エリカティーナを捕える命令の意味が、内側の信徒と外側の信徒では全く違う事にウルリヒは気付きません。信徒に罵倒される初めての経験が、彼の冷静な思考力は完全に奪い去ります。
「解放しろ。」
「敵の煽動に乗るな。」
「グァ。」
「蛮行を許すな。」
「静まれ。静まれ。剣を抜くな。我らは味方だぞ。」
「ア!」
「救出しろ。」
「身柄を確保するだけだ。少女を攻撃する訳がない。これ以上近づくな!」
「キャァァァァァァァ!!!」
エリカティーナの絶叫が、騒いでいる兵士達の声を一気にかき消します。そして、その直後木組兵達が口々に叫び出します。
「ウルリヒ様が殺された!」
「天罰よ!ヴェグラ様が私達を救ってくれたのよ!」
エリカティーナの周囲にいた緑の神官8名は全員絶命して倒れています。聖女は兵士から奪った長剣を握りしめながら悲痛な声で叫びます。

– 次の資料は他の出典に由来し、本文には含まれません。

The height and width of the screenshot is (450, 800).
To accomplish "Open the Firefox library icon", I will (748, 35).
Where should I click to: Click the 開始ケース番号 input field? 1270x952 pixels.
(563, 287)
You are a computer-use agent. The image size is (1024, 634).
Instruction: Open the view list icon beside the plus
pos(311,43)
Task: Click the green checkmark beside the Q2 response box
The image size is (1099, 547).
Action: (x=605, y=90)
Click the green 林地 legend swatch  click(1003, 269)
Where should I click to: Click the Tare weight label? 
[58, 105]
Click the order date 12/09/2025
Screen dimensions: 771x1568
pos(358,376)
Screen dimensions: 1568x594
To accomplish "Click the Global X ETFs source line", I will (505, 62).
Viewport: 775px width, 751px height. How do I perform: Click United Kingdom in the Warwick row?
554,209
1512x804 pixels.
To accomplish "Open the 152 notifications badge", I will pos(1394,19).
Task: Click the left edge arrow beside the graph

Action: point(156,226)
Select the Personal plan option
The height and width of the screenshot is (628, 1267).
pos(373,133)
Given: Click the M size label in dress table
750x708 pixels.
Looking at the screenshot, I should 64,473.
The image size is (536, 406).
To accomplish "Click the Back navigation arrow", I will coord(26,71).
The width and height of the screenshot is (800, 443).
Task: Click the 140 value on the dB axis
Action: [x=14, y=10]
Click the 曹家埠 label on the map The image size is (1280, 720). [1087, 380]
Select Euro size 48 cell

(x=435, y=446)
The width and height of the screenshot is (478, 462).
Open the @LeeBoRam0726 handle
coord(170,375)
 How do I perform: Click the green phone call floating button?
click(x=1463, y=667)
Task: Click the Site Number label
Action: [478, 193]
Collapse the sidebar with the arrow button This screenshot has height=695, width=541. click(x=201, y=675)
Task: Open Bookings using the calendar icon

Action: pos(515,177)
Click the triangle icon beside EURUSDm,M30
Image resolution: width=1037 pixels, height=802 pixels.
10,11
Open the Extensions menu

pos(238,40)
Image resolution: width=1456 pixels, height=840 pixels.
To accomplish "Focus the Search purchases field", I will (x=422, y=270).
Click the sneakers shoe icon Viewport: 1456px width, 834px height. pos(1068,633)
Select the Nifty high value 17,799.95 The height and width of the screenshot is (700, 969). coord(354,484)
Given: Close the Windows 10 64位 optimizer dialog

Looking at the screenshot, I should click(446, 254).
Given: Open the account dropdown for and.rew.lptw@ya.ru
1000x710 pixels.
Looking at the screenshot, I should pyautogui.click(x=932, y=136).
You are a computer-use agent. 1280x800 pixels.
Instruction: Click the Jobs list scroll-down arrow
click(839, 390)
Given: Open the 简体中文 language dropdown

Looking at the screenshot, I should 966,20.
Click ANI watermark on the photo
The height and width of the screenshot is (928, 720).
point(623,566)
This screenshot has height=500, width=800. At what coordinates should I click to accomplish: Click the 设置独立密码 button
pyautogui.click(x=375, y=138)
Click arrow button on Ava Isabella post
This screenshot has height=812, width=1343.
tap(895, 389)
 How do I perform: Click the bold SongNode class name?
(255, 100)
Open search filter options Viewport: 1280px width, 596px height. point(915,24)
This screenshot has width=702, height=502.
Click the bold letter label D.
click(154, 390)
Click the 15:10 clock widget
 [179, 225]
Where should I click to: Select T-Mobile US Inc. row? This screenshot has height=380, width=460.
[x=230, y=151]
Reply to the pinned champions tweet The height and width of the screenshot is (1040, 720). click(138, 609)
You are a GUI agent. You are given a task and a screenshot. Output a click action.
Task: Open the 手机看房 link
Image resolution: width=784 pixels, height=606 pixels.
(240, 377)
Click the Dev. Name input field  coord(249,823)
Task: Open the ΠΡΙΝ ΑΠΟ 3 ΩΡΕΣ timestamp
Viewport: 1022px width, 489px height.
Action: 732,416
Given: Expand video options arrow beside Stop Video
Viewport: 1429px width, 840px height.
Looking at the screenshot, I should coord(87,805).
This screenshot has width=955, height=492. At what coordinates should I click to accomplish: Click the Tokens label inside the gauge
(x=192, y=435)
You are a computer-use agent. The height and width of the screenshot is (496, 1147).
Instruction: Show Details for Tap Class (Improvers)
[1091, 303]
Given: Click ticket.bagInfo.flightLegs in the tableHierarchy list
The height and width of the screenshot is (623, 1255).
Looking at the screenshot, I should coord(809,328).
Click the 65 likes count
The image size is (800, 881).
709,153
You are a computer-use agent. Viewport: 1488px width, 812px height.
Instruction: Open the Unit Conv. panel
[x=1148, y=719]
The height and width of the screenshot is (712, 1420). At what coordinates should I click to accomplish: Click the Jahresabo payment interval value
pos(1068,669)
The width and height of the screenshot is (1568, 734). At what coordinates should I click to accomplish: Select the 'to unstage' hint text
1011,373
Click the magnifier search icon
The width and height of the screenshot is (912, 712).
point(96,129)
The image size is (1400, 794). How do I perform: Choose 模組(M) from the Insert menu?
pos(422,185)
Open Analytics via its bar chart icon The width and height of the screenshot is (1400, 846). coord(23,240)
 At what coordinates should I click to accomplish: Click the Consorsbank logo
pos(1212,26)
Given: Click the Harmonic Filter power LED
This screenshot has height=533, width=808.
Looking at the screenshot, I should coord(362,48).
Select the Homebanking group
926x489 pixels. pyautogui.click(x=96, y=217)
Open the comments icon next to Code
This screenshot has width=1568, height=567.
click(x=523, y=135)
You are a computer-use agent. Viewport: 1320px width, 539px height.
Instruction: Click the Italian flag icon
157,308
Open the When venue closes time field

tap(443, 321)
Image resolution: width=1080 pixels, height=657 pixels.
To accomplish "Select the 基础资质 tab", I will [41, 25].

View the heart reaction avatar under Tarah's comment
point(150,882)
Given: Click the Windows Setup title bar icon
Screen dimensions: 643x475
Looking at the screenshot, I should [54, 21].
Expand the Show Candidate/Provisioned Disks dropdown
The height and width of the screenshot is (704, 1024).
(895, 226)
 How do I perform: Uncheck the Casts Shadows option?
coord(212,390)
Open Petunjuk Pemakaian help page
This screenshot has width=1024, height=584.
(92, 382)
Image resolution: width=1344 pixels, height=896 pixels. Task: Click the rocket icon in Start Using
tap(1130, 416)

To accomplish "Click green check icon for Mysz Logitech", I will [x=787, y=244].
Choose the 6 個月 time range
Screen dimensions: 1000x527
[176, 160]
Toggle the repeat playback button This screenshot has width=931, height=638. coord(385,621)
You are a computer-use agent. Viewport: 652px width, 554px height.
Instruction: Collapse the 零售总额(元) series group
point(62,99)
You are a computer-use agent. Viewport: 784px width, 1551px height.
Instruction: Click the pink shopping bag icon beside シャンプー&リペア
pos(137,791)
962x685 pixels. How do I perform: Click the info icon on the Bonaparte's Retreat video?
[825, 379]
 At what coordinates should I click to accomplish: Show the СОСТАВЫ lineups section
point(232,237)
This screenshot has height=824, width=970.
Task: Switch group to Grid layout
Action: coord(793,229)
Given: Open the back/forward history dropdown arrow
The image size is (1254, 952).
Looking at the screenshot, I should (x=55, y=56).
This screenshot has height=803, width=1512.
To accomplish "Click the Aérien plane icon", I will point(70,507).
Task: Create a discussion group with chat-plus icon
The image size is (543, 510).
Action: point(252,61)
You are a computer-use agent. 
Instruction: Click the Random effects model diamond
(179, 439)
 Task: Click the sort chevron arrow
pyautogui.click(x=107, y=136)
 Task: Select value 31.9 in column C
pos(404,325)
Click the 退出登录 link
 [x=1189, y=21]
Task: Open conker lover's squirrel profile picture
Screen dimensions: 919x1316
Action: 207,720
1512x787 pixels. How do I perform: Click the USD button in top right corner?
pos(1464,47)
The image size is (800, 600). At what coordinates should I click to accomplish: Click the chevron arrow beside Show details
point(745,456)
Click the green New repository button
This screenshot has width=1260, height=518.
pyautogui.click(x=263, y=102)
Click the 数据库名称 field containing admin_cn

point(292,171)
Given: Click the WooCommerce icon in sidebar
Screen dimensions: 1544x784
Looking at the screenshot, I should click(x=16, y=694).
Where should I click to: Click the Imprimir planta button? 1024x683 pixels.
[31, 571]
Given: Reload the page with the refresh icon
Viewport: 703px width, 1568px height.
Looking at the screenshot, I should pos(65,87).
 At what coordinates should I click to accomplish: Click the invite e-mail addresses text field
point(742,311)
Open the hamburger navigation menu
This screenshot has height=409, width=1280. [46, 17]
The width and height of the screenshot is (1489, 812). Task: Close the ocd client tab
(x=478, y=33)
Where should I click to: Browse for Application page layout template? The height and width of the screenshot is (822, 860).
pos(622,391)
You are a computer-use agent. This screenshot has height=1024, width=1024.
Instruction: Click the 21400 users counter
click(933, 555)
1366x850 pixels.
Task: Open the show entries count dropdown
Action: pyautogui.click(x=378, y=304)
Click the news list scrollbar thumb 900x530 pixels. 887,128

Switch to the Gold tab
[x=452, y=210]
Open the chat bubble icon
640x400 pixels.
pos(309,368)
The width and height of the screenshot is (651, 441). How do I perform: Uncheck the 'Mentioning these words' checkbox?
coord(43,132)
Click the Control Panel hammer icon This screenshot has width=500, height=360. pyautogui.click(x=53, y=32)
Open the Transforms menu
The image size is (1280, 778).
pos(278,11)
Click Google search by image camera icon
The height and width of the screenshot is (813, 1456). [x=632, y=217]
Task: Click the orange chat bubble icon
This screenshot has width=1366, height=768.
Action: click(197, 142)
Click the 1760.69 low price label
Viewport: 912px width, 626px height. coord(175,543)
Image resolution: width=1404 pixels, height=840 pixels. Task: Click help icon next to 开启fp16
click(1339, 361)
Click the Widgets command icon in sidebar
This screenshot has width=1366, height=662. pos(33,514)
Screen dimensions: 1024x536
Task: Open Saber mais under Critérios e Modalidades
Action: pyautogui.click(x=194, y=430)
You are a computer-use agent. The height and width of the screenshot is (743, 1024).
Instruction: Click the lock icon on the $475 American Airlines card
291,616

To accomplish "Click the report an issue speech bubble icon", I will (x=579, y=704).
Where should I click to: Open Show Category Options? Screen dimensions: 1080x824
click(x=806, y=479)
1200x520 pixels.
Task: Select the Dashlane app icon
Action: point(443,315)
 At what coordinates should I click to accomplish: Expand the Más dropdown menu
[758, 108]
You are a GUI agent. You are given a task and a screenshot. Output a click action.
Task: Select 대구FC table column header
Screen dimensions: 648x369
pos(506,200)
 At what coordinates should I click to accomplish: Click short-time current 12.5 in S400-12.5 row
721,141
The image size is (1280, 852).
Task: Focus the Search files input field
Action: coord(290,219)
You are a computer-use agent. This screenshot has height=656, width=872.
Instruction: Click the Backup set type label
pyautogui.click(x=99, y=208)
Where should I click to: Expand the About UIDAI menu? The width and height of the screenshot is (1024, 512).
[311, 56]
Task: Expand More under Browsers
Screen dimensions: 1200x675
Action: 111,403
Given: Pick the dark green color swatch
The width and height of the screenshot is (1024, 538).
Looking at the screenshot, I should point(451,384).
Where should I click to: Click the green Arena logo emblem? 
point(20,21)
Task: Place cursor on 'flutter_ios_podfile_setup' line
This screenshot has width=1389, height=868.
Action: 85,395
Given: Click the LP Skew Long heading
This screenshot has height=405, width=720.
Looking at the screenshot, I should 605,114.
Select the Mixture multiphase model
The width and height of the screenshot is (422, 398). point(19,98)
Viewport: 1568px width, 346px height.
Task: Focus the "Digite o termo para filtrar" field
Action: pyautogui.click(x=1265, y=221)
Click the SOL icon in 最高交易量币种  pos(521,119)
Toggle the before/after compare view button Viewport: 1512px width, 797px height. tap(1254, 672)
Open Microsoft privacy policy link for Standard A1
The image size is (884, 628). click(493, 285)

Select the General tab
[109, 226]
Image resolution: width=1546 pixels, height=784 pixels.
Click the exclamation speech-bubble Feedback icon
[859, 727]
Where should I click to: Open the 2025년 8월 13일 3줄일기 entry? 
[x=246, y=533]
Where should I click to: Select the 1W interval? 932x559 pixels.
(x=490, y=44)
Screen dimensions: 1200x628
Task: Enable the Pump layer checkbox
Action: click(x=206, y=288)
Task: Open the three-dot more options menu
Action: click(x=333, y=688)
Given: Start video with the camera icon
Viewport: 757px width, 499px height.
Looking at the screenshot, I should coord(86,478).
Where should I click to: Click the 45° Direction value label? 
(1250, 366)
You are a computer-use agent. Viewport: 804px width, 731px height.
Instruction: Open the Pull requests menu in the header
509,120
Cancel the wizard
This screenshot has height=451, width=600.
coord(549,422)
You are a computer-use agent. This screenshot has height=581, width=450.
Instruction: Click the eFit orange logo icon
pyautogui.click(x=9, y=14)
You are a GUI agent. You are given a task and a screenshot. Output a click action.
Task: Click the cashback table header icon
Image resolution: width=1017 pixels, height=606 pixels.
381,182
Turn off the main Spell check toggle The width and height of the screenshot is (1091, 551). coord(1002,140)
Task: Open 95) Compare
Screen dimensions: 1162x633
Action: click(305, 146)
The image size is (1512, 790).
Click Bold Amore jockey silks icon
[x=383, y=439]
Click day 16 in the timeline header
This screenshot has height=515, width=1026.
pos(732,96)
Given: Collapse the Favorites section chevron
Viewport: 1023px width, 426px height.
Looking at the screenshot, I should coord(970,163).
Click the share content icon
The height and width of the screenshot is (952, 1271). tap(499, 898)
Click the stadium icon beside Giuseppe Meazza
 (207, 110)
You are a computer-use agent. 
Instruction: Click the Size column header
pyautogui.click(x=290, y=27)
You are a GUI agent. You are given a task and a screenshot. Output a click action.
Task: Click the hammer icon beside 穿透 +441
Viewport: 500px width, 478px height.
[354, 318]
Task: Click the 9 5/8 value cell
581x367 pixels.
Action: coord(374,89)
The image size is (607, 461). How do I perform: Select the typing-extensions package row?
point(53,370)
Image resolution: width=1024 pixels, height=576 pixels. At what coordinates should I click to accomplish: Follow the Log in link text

邪司祭ウルリヒは少女を強姦した罪でヴェグラ神によって粛清されます。歴史書にこの虚偽が記載されたのは、少女の側に姉が立っているからです。大騒動の中、距離を詰めたミーナは、妹から粛清者の任を譲り受けると、エリカティーナが剣を奮っているのを直視した80名程の木組兵士達を次々に切り伏せます。
怒号で恐喝する姉と、神に懺悔する事によって救われると訴える妹と、信徒に紛れ込んだ煽動者の茶番劇が繰り広げされると、武装解除された木組兵士達はセゼック領民兵の捕虜になります。
ベッカー伯爵領で発生した邪教徒討伐事件は、ミーナ軍が南門を開かせた事で一先ず終結します。そして、敗北感ではなく、開放感を得ながら、セゼックの住民達はミーナ軍の支配下に入ります。